CBB-Fabric Errors: The repeated SLAVE_ERR messages related to cbb-fabric suggest that there are issues with data transactions across the SoC, specifically involving the CCPLEX (which is likely the CPU cluster). These errors may be linked to the MMC timeouts.
when the system is left in this state it outputs the same errors over serial repeatedly. A full power cycle recovers it to a nominal state, but after an undefined amount of time it will error again.
This issue is not isolated to a single unit and is now happening on 3 other 64G AGX Orin Modules.
I will need to try to find a solution first for r35.3.1 before I test on r35.6 as we already have a lot of units in the filed running JP 5.1.1. Shall I still try SivaRamaKrishnaNV instructions of changing the SCR_CONFIG?
Hi WayneWWW, we do plan to test on rel-35.6, in the mean time we have also caught some additional logs over serial that happen just before the REGISTER DUMP’s occurs:
A cache flush error normally means the system had trouble writing cached data to the eMMC. The -110 I think means a timeout has occurred?
The arm-smmu also encountered a context fault, likely meaning that an attempt was made to access an invalid memory address iova=0x00000200. I have found a post here: arm-smmu-8000000-iommu, but there is no solution/explanation into the cause of the arm-smmu issue.

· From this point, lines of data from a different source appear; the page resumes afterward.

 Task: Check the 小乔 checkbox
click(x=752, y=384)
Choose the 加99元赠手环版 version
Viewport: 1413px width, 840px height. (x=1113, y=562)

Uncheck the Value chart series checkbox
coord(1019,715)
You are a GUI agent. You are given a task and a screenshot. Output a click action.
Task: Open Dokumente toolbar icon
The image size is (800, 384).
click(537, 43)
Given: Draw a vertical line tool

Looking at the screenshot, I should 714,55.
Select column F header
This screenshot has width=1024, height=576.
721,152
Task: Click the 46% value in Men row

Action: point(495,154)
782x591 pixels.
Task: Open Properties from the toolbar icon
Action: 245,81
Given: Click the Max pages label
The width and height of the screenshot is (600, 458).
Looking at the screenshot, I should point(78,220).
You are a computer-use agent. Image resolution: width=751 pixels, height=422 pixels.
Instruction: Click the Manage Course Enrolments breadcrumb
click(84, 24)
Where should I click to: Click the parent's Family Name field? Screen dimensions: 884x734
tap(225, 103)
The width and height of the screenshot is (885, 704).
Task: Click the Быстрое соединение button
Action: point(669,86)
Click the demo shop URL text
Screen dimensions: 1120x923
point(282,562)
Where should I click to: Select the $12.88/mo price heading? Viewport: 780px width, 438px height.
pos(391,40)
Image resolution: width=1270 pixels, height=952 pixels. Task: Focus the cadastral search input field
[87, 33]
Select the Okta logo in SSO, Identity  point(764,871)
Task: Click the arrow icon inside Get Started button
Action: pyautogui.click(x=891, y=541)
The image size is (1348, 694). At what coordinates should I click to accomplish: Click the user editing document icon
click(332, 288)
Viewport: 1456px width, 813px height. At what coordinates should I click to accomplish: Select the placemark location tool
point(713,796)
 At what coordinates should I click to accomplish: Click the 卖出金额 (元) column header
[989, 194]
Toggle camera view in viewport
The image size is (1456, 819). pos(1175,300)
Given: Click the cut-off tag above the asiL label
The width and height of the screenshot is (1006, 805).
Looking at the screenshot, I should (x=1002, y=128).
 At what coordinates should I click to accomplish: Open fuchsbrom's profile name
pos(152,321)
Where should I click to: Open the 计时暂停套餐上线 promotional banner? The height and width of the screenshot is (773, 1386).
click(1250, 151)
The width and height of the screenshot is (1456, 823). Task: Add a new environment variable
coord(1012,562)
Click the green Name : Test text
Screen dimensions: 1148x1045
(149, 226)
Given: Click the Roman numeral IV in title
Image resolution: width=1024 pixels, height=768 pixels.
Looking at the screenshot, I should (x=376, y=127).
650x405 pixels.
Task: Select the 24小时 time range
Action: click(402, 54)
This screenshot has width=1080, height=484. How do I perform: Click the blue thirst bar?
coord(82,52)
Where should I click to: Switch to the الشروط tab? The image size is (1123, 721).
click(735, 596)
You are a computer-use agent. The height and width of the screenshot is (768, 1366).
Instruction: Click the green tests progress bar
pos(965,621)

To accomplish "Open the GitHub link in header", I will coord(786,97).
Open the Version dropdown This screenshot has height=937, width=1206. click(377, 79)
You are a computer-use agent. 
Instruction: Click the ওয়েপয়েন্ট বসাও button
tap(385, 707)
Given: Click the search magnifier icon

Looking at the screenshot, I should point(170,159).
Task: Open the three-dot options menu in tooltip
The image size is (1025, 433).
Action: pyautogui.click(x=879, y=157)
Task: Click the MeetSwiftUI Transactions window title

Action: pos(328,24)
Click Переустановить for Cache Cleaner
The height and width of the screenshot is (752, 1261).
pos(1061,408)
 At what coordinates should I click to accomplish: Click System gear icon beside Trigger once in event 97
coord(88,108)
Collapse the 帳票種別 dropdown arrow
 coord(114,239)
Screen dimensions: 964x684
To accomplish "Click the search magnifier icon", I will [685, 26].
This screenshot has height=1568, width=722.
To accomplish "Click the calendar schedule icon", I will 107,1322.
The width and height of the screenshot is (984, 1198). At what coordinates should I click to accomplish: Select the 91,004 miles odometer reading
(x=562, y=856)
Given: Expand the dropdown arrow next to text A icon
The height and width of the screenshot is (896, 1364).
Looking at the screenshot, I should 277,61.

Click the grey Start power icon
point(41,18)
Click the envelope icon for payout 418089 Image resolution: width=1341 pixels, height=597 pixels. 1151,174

Have you seen this error before and do you think it could cause the issue we are seeing?
Just to clarify. This could be module defect issue so I don’t think you should care about any else at this moment but put your module into NV devkit to test it first.
If it has issue on NV devkit with latest BSP, then it could be hardware issue and you will need RMA.
mmc issue means it is related to emmc and 110 means timeout happened, but any kind of error could lead to timeout.
The last 2 digits of cbfrsynra indicates the stream id and could be found nvidia,tegra234-streamid.h.
This could mean iova address is accessed without map or due to some race condition it got unmapped before access. Not sure if this is related to original issue.
Hi WayneWWW we have tested on our agx Orin dev kit on JP 6 rev 2 and the issue does not persist. We think we may have found the issue. eMMC has changed to a Western digital SDINBDG4-64GB-1212 eMMC outlined in PCN210100and we are on JP 5.1.1. Could this be causing our issue as it is only happening on all our Orin modules with 699-level Part Number ending in 501. Orin modules ending in 500 are appear to be un affected.